I really appreciate you as you write so long to clarify my confusion. Much
appreciated. Thank you so much :)
Post by Dmitriy LyubimovPrakash,
(1) to be clear, the ASF trademark and branding policy is not to endorse
views of the 3rd party publications and to ask 3rd party writers to do a
disclosure that their views are not endorsed by ASF project. To that end,
ASF project can't really tell you that some publication is
"(in)appropriate". 3rd party publications are of their own account and
cannot be by default tied to the ASF views. That said, committers have
their opinions, which of course exhibit certain variation, and some things
do get linked on the site or mentioned on Twitter via Mahout account. But
some do not. Best practice is always to ask for pointers on the list first.
(2) I am not sure what your definition of "appropriate" is, but on
personal note, most of these links were quite "appropriate" at the time in
the sense that they were published prior to release 0.10 and 2/2014 or
before 0.10, and therefore were describing what was in the project at that
time. Thus, MIA fuzzy k-means example in your very link is dated back of
June 2011 and is relevant to release circa 0.6 or 0.7. So if you mean
whether those algorithms were "in the fold" back then, the answer is yes,
they were. I see no contradiction between these publications and the
current reality.
(3) If something deprecated reasonably works for a particular purpose, I
think there's no reason not to use/write about it.

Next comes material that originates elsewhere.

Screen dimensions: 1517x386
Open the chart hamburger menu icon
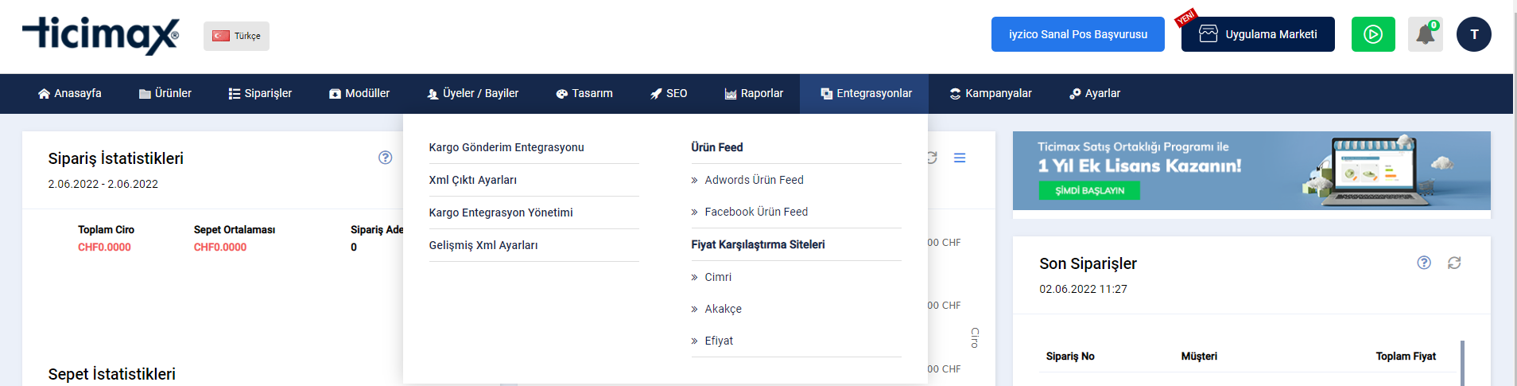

*However, I just don't think most of these particular deprecated
Java-based MR algorithms work for the purposes of an established benchmark
or a standard in a research -- modern edgy ML is usually much more faster
(and often, more convenient too). *
Don't mean to come across as preachy, but research is usually held to
quite different standard as it comes to claims, than an ad-hoc industrial
application or a blog entry. I simply can't see how any of MR stuff can
work for that purpose today.
(4) if your "appropriate"-ness question is really about why they were
deprecated, well, there are two main reasons for that. First, it seems that
the realization of MR limitations w.r.t. iterative applications quickly
caught up with both users and contributors, and, second, most contributors
abandoned their MR contributions (most likely for the same reason). I
contributed a couple of MR algorithms back in 2010-2011 but i am absolutely
fine with them being deprecated and written off the books. If something is
not being used, or people (exactly as your case has demonstrated) don't get
answers to their questions, or bugs are not being fixed, it is difficult to
justify keeping the code. It is much easier to focus on what is actually
being used and maintained instead. Here, the very banal and boring reason
for the deprecations.
(5) Finally, If your goal is simply to learn "how the project works", just
like Suneel said, i'd suggest to follow release notes and the project site
(news and howtos) -- your last link in fact should perhaps be your first.
And the list, of coure.
As you probably can tell by release notes, the last two years were
practically exclusively about multiplatform Mahout involvement with Spark,
Flink and H20 backends, as well as the Samsara environment for general
numeric analysis (but no MR stuff beyond very nominal fixes).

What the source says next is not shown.